Cults and conglomerates are included in the same index category, and the game’s only unbreakable rule is that players can’t support corps, cops, or capitalism. This is a game that has a very clear point to make – though I do wonder how this rule might limit storytelling after multiple campaigns.
What’s in Cy_Borg
Fans of Mörk Borg will see plenty of similarities in Cy_Borg. Firstly, artist Johan Nohr is back with stunning visual design, adding a splash of neon purple to Borg’s stark black-and-yellow colour scheme. Perhaps the only critique to levy here is that Cy_Borg doesn’t feel as visually original as its predecessor. This is a book that relies heavily on the glowing urban iconography seen many times before in the cyberpunk genre – it’s gorgeous but not necessarily groundbreaking.

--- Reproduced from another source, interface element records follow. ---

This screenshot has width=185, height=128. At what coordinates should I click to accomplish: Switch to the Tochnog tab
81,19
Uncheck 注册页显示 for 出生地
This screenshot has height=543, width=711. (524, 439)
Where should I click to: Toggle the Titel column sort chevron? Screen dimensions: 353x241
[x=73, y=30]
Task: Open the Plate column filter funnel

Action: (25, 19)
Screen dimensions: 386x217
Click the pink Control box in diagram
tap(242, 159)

Cy_Borg is designed to be system-compatible, so it’s no surprise that the core rules have remained the same too. Character creation, levelling up, and spellcasting are all fairly familiar. Randomised tables are everywhere. The seven psalms are now seven miserable headlines, and the world still ends once the seventh is read. So far, so Borg.

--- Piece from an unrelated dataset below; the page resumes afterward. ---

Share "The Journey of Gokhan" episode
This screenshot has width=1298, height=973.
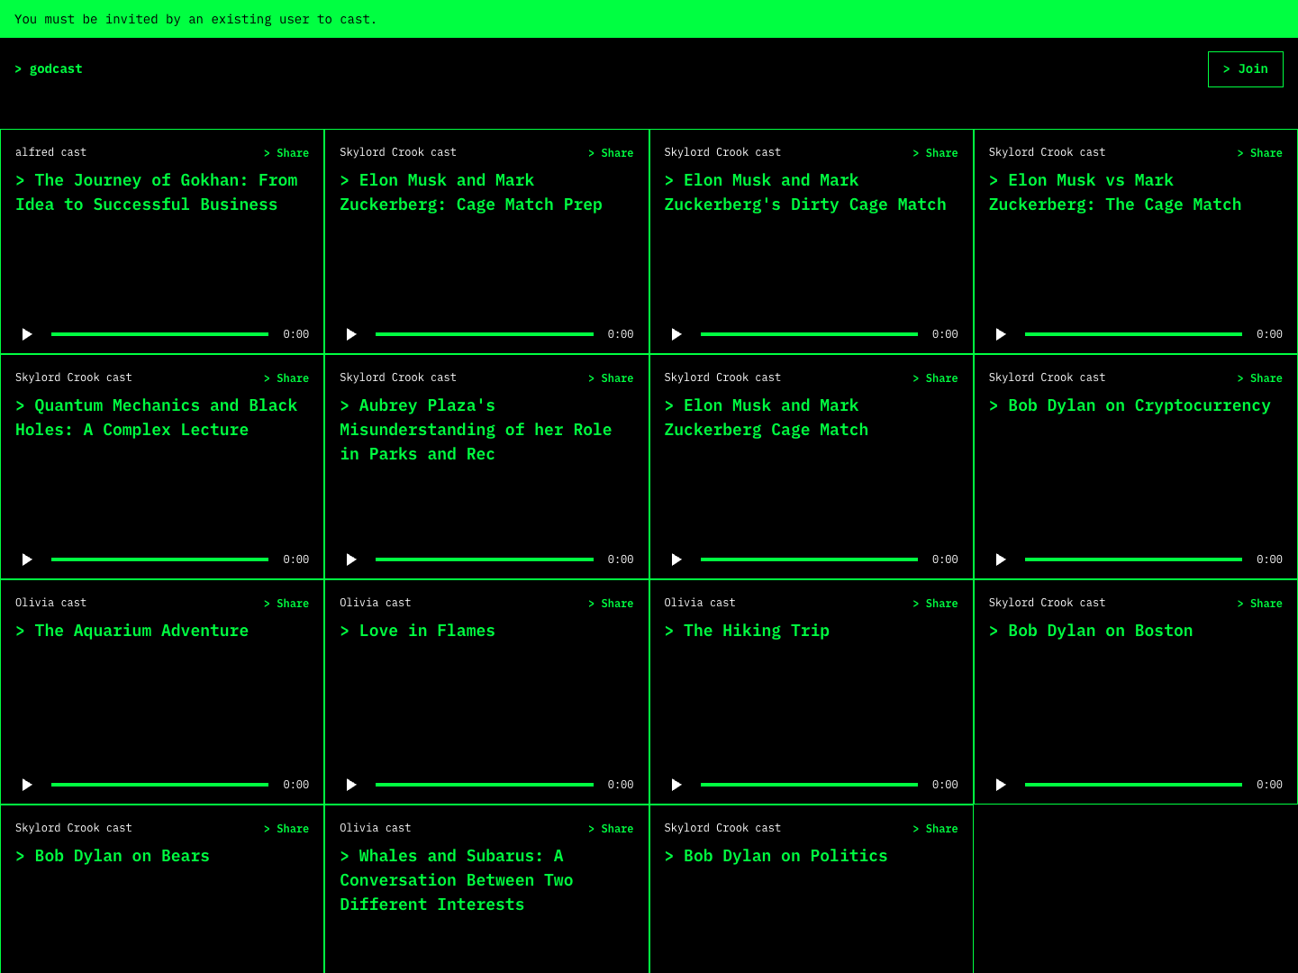(286, 152)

However, there’s plenty of new stuff to chew on. The rules for combat are a smidge chunkier to account for new-fangled things like guns that can autofire or require reloading. Cy_Borg offers significantly more enemy options, making space for combat vehicles, drones, and mechs alongside the more fleshy foes. There’s even a page of optional combat mods that add some crunch, covering rules like range, aiming, and cover.
Outside of combat, you can also expect to see sections on cybertech, body mods, hacker apps for cyberdecks, and drugs. Like Mörk Borg, you can play classless, but Cy_Borg also offers six new character classes to mess around with. You can play disgraced soldiers, abandoned gang members, and burned-out hackers – each class takes archetypal sci-fi ideas and splatters them with blood, gore, and rust.
(I’ve already rolled up a Renegade Cyberslasher with burn scars who reeks of lighter fluid. He searches the world for gauze, band-aids, and self-actualisation. I’m very attached – I sure hope nothing bad happens to him in this famously cruel TTRPG system.)
There’s significantly more to wrap your head around than in Mörk Borg, but explanations are kept pretty concise. This was never a system for fans of mega-crunch, but the fact the team has made efforts to include slightly more complexity for those that enjoy it is a definite positive.
Like Mörk Borg, Cy_Borg really shines when it gets down to the grim and gruesome details. The rules may be old, but the flavour is new and novel. This is also a highlight of the starter adventure. Lucky Flight Takedown is a casino heist that manages to make a glamorous place look gangrenous, sprinkling in enough fetid details to keep exploration interesting throughout. Right now, it’s ranking pretty high on my ‘need-to-play-next’ list of TTRPG scenarios.